[[ Provided entries open ]]

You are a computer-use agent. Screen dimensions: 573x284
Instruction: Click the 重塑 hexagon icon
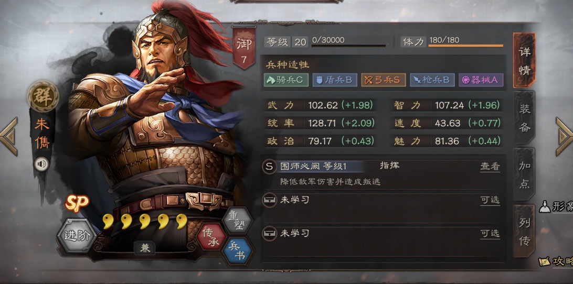click(238, 221)
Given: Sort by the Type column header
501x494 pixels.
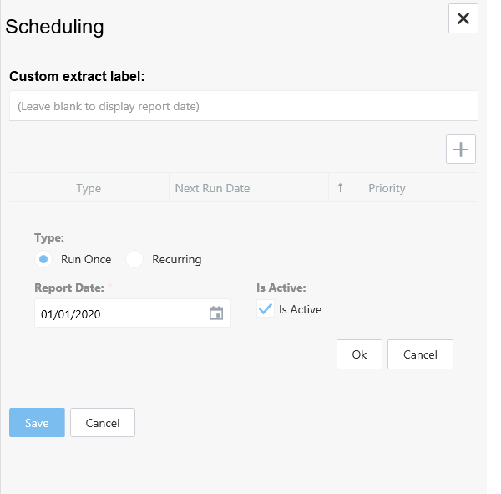Looking at the screenshot, I should 89,188.
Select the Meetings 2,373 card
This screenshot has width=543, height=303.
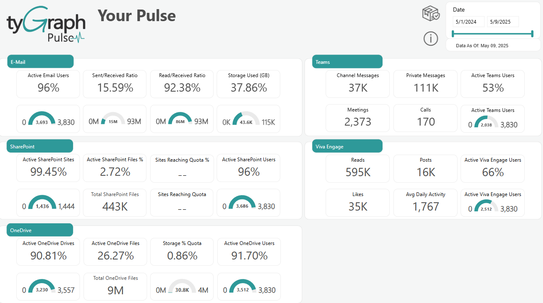point(358,118)
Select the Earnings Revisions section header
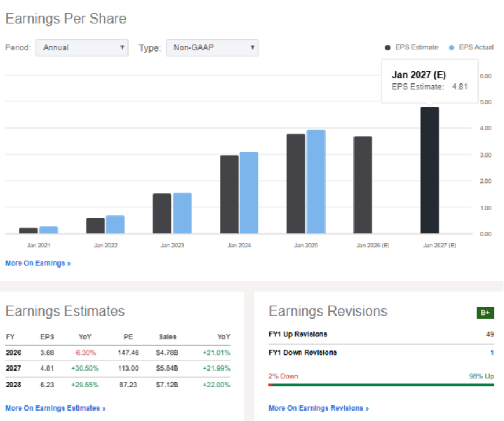 pos(328,312)
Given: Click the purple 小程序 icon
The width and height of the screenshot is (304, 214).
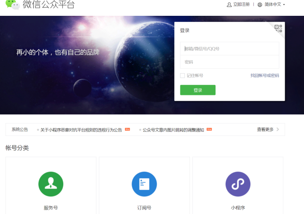Looking at the screenshot, I should [238, 184].
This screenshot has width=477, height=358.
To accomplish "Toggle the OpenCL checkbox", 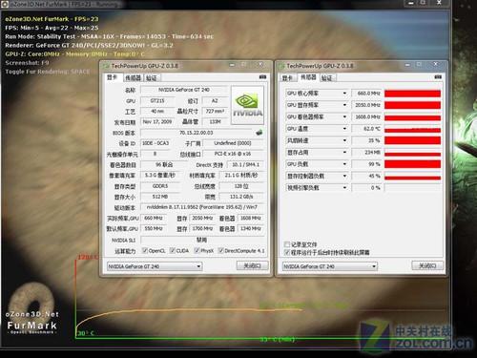I will tap(145, 250).
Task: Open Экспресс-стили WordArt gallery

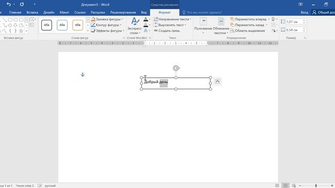Action: (135, 26)
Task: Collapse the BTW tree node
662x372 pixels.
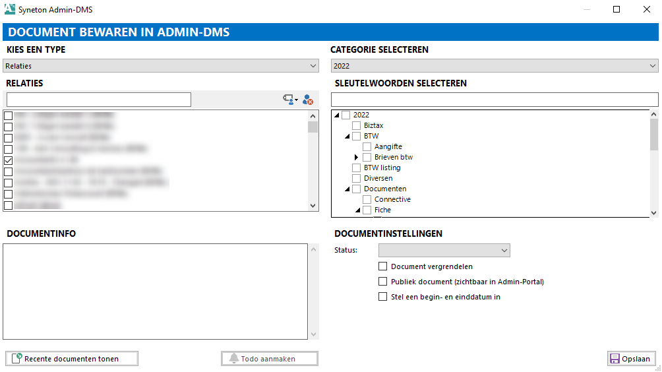Action: [x=347, y=137]
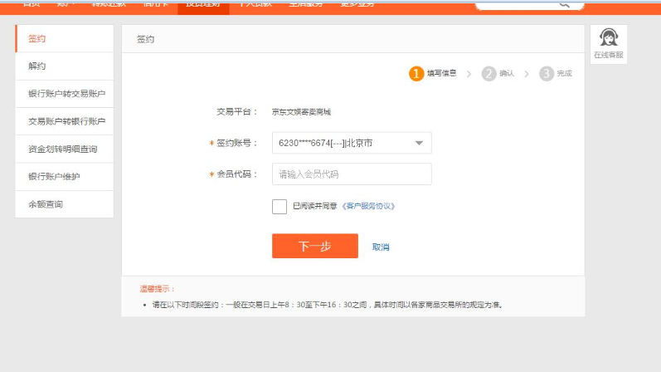
Task: Click the 会员代码 input field
Action: (x=351, y=174)
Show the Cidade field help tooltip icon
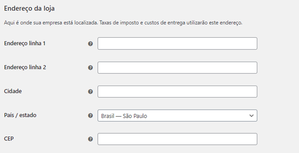 [x=90, y=92]
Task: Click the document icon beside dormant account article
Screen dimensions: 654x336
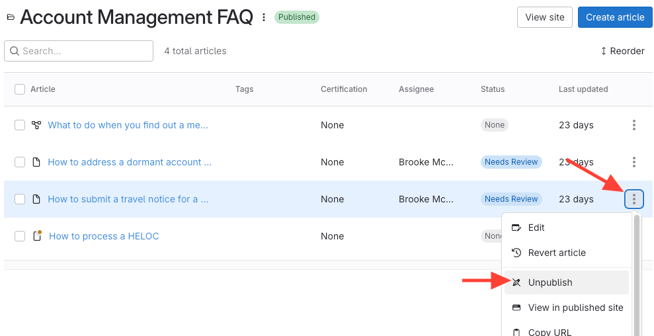Action: click(36, 162)
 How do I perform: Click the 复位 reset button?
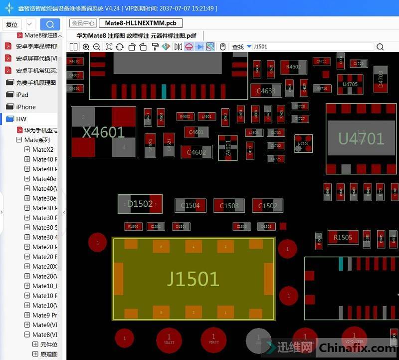pyautogui.click(x=12, y=24)
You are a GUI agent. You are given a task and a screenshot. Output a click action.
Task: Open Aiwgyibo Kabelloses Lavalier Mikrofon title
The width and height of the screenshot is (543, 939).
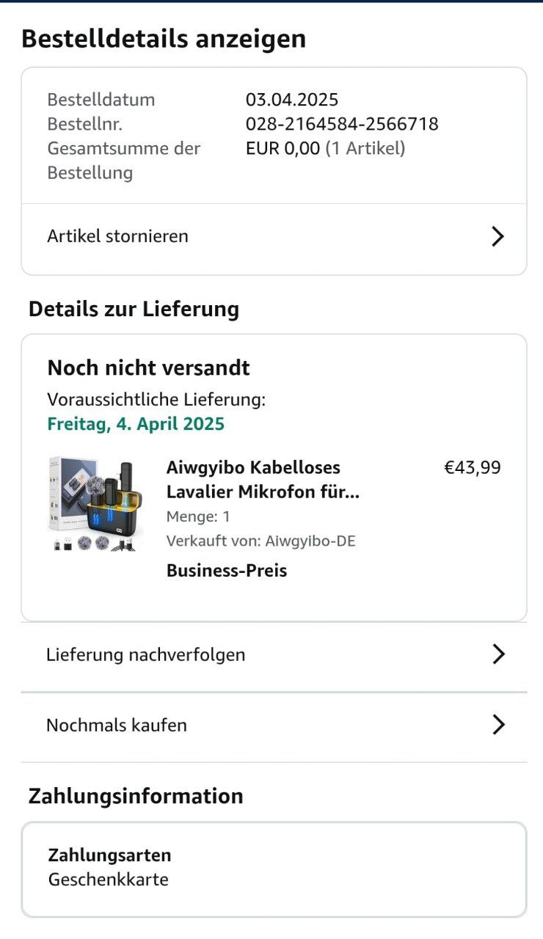pyautogui.click(x=263, y=479)
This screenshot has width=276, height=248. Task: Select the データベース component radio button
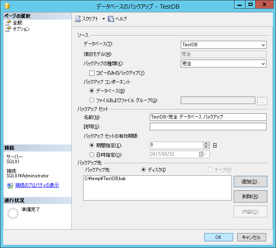coord(92,91)
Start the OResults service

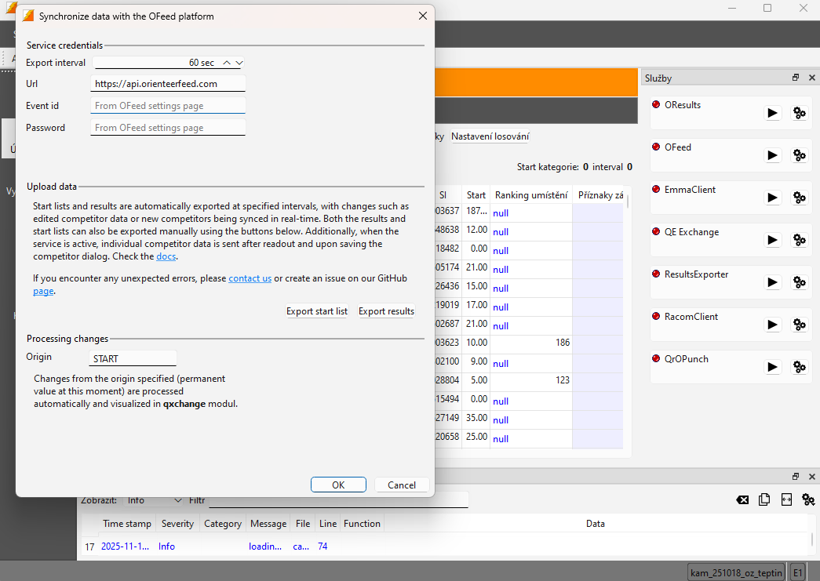[x=773, y=113]
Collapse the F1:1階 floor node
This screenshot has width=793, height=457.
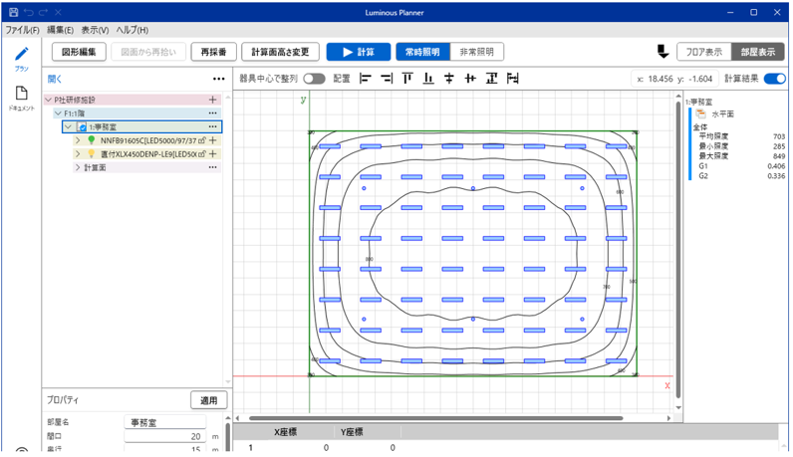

[[ Provided entries closed ]]

__Aim of the exercise__. Extract, verbatim and alone, the lines from the line that contains "Screen dimensions: 654x336" to the last line of the records, inclusive; drop any picture.

__Answer__.
Screen dimensions: 654x336
Action: click(36, 162)
 How do I perform: Click the 复位 reset button?
pyautogui.click(x=12, y=24)
You are a GUI agent. You are given a task and a screenshot. Output a click action.
Task: Open Aiwgyibo Kabelloses Lavalier Mikrofon title
The width and height of the screenshot is (543, 939).
pyautogui.click(x=263, y=479)
This screenshot has width=276, height=248. Task: Select the データベース component radio button
coord(92,91)
Start the OResults service

[x=773, y=113]
Collapse the F1:1階 floor node
This screenshot has width=793, height=457.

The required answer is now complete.